Many highs and few lows for Nationalists
IF THE SNP don't pull off a self-styled "political earthquake" in Glasgow East today, it won't be for want of trying.
Candidate John Mason, as he did in an interview with The Herald last week, was talking about the privilege of fighting a winnable seat, which still sounds a strange boast in territory Labour holds by more than 13,500 votes.
Labour's final event yesterday was a speech to the party faithful outside an empty bingo hall. Last Friday, Alex Salmond and his candidate had a captive audience inside the venue. SNP strategists saw this as a metaphor for their respective campaigns.
Alex Salmond has been out campaigning publicly 10 times in support of the candidate, calling it a battle of ideas and a contest between two governments.
The Herald put it to him yesterday that if his party came up short he might feel his authority as First Minister was damaged.
"We are predicating this campaign on victory, but I would rather be a political leader who was able to support his candidate in a contest, rather than one who was forced to stay away or send other party leaders into the constituency incognito," he said.
There have been plenty of highs and very few lows in the Nationalist campaign. From the beginning Labour was in disarray over the reasons for the resignation of David Marshall and the disastrous selection process that followed.
When Margaret Curran emerged as candidate and launched in Shettleston she made a crucial slip, saying she had lived and worked in the east end all her life, when it was well known she lived on the city's south side.
After that Ms Curran made few slips, but her campaign team did. Little things, like accidentally writing to the SNP candidate or phoning up the SNP deputy leader, but enough to bolster Nationalist confidence.
The newspaper mole inside Labour's campaign told of disillusion and disarray, while the SNP had floods of activists which Labour has only begun to match in the final days of the campaign.
The SNP claims to have knocked on 120,000 doors, each one three times; to have conjured up 4700 activist days, with many individual days peaking at well over 500 individuals.
To keep them happy there were burgers and curry and 17,000 cups of tea, so they put out more than half a million leaflets or letters and they were backed up by a cabinet secretary every day.

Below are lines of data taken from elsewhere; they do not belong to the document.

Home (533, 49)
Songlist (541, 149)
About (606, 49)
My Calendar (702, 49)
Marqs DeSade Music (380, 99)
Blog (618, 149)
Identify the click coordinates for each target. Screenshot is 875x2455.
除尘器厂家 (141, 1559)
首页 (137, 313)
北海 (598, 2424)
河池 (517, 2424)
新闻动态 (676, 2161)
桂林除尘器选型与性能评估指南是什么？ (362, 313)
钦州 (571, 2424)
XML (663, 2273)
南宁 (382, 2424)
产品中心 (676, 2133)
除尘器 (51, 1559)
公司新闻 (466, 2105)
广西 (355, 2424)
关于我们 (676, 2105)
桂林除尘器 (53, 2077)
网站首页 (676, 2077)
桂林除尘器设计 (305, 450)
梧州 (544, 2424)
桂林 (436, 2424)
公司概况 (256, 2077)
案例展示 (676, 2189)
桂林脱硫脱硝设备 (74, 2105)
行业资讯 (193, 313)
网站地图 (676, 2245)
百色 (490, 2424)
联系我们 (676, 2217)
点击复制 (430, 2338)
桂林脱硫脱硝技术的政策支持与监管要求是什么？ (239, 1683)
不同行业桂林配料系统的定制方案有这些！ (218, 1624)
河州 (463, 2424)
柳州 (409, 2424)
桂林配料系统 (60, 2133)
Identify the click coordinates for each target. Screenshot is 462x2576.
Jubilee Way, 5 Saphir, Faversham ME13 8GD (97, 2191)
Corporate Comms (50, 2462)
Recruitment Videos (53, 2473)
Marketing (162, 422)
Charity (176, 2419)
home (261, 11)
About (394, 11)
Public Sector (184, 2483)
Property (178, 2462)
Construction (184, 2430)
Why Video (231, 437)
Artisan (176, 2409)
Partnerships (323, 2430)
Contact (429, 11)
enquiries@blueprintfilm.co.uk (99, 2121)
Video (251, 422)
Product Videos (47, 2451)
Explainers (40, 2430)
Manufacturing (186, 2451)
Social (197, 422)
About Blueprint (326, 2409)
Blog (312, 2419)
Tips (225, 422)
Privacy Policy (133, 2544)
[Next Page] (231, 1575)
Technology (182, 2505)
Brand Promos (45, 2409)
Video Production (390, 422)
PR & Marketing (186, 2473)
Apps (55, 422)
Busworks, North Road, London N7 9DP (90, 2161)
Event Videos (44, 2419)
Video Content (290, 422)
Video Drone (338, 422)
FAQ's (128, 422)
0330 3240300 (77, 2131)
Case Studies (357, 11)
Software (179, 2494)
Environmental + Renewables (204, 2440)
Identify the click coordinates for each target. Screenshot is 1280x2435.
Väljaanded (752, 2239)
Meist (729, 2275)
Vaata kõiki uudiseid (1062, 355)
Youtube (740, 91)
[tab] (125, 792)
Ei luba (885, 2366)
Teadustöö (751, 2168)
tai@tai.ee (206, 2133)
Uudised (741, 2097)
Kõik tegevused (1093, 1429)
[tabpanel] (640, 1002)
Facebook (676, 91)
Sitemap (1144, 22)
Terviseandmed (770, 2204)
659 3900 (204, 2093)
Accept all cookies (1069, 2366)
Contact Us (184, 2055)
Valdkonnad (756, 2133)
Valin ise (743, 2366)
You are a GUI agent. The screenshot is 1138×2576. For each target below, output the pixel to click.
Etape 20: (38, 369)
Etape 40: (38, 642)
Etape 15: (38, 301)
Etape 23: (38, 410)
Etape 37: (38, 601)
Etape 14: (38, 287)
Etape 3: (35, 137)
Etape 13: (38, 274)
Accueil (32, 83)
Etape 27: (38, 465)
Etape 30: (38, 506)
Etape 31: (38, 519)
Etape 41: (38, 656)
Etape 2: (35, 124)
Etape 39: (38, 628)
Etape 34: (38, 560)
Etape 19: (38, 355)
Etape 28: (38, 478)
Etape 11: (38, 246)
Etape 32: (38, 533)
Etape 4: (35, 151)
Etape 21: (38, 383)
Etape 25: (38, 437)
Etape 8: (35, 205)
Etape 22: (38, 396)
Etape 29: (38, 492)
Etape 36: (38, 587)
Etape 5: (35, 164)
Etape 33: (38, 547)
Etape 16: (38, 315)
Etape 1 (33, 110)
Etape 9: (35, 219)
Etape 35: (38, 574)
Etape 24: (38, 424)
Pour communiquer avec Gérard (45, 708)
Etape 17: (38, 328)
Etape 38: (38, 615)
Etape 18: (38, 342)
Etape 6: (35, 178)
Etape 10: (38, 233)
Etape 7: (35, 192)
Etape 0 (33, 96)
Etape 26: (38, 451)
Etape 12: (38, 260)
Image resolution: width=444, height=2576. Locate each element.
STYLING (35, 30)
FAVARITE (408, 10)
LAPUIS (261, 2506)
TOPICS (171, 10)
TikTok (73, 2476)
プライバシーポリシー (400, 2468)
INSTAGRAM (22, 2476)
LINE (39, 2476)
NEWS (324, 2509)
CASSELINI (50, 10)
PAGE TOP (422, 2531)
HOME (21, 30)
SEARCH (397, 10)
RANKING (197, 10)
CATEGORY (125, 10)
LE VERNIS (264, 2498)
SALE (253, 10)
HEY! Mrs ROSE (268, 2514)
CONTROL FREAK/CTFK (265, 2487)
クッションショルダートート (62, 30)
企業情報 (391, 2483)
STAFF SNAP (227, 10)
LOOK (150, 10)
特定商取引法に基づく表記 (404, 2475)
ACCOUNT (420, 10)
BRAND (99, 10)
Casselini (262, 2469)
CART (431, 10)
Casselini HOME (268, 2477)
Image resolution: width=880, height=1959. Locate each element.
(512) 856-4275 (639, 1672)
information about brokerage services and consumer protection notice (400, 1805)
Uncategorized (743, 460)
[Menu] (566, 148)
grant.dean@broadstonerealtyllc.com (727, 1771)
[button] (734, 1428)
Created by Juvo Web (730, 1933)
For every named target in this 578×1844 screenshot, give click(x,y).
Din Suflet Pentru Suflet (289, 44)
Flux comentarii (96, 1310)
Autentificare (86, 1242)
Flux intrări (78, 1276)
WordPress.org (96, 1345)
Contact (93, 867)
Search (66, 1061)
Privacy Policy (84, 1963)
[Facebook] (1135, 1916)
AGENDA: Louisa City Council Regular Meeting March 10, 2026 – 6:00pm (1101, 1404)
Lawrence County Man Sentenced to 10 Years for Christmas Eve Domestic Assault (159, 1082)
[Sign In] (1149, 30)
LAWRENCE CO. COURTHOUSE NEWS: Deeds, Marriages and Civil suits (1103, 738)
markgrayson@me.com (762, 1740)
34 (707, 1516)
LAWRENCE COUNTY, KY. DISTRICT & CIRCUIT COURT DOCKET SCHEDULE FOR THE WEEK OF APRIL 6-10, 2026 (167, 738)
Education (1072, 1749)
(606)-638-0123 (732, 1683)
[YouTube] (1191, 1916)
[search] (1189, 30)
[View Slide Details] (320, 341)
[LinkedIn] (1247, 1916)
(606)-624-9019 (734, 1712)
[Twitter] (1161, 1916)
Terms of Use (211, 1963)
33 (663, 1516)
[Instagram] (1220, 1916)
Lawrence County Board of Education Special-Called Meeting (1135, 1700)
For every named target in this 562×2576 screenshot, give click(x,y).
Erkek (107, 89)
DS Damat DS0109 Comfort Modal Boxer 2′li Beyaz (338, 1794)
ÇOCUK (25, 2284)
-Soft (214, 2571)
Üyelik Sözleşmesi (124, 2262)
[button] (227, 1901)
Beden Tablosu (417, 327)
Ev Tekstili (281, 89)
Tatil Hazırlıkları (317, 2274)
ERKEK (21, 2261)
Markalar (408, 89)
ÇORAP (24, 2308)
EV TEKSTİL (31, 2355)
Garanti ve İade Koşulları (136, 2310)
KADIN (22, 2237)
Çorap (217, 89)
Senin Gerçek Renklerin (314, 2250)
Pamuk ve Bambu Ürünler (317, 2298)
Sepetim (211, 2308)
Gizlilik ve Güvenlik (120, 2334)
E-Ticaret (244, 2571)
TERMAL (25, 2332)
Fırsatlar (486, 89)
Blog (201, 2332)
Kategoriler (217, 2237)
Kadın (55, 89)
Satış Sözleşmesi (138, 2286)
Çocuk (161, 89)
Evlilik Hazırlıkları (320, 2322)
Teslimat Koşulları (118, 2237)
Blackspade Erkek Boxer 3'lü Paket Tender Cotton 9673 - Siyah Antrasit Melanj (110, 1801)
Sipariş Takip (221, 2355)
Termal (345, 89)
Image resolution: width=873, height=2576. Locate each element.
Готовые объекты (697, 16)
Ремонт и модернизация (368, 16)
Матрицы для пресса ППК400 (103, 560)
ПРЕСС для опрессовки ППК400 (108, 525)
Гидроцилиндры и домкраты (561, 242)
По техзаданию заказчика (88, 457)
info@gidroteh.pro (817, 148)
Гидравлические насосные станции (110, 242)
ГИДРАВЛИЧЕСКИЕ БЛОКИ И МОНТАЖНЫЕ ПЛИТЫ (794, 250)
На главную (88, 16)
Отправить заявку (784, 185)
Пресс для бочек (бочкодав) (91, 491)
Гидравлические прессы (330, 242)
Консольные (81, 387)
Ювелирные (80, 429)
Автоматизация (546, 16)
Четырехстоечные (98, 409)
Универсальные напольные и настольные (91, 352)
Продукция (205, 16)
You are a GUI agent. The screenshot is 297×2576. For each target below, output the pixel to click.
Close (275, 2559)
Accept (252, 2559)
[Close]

There was one gaffe, when a leaflet came back from the printers and police officers in a photograph with Justice Secretary Kenny MacAskill were much more identifiable than expected. The leaflet was withdrawn, but Labour spotted the error and an apology had to be issued through the police federation.
Other times when Labour scented blood, its Nationalist opponents were relaxed. A week out from polling day Labour seized on remarks by Mr Mason that he could see little difference between Margaret Thatcher, Tony Blair and Gordon Brown.
There was much cranked-up indignation in Labour ranks and a leaflet stating: "Whose side is he really on?"
It was in black and yellow, SNP colours, with a photo of the SNP candidate. It broke all the rules which say you should never put out a leaflet which punters will simply mistake for one of your opponents'. It served simply to put a spring in Nationalist steps.
Did the Thatcher/Brown issue hurt the SNP? If it did, then they themselves could scarcely have choreographed a better finale, with the Conservatives at Westminster leaking proposals of a government welfare reform green paper because they said it was chock-full of Tory ideas.
Then there was yesterday's revelation that when Gordon Brown invited Margaret Thatcher to 10 Downing Street he also gave her a gift of silverware worth £140. Was an SNP mole at Whitehall making this stuff up?
It meant that the final batch of half-a-million leaflets showed the photograph on the steps of No 10 with a quote from Clydeside legend Jimmy Reid: "Any doubt I had that Labour has lost touch with its roots was cast aside forever when I watched Gordon Brown cosying up to Margaret Thatcher in Downing Street last year."
Mr Reid was there yesterday for the SNP's final press conference in Easterhouse. "How ya' doin' son," he said gruffly, delighting the First Minister.